Les mappemondes hémisphériques représentent l’un des hémisphères dans son entier, généralement l’hémisphère supérieur, comprenant non seulement la région habitable connue, au nord, mais également la partie continentale habitable inconnue qui se trouve au sud de l’équateur. Les mappemondes œcuméniques, en revanche, ne s’intéressent qu’au seul espace habité par les hommes : l’œkoumène des Grecs, l’orbis terrae des Romains, ce que l’on appelle au Moyen Âge nostra habitatio.
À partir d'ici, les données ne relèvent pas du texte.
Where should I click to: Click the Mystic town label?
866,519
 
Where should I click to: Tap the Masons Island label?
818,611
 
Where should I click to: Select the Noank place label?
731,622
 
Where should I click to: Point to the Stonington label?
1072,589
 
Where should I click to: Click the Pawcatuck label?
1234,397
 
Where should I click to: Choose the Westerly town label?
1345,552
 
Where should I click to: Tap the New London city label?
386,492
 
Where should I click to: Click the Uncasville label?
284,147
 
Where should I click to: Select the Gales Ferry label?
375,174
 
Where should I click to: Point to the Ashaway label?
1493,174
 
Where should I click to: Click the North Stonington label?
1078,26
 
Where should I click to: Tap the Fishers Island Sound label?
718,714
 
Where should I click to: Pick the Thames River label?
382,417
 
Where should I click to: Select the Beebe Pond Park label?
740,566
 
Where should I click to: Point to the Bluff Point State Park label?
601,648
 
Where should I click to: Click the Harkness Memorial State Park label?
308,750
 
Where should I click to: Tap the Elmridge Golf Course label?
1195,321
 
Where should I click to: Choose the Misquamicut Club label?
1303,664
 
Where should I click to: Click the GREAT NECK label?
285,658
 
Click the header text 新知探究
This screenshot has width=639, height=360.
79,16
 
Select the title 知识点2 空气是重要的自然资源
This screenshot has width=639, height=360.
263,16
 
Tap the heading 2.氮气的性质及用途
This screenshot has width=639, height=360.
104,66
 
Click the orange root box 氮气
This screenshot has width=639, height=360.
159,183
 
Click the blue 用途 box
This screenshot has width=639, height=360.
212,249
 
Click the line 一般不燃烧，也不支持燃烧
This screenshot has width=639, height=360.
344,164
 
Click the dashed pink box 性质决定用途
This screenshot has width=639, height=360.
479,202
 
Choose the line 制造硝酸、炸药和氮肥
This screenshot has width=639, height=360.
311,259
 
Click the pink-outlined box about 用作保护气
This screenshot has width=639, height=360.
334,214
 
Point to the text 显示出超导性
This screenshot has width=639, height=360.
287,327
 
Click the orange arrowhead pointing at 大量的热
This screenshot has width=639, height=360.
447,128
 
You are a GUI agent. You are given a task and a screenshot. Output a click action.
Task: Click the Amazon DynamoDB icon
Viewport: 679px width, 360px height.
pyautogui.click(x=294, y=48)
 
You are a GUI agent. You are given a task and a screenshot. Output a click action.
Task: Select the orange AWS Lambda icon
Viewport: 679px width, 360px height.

Le plus souvent sous forme d’un schéma réduit à son expression la plus simple, une figure en TO.
Cette image simple est cependant hiérarchisée : l’Asie, par son étendue, deux fois supérieure à celle des autres parties, et par sa situation à la fois orientale et sommitale, occupe une position dominante. Elle joue un rôle privilégié, parfois souligné dans le graphisme de son nom. Tandis que l’Afrique – déclarée dès le 5e siècle par Orose « plus petite et inférieure en tout » – occupe chichement un peu moins de la moitié de la partie inférieure.

Mappemonde d’Ebstorf
Cette grande mappemonde d’environ 12 m2, réalisé au 13e siècle pour le couvent d’Ebstorf en Allemagne, devait être déployée aux yeux des religieuses, fidèles et pèlerins. Elle se présente comme un cercle figurant l’orbis terrae, la terre habitée, l’œkoumène des Grecs, nostra habitatio pour les auteurs médiévaux.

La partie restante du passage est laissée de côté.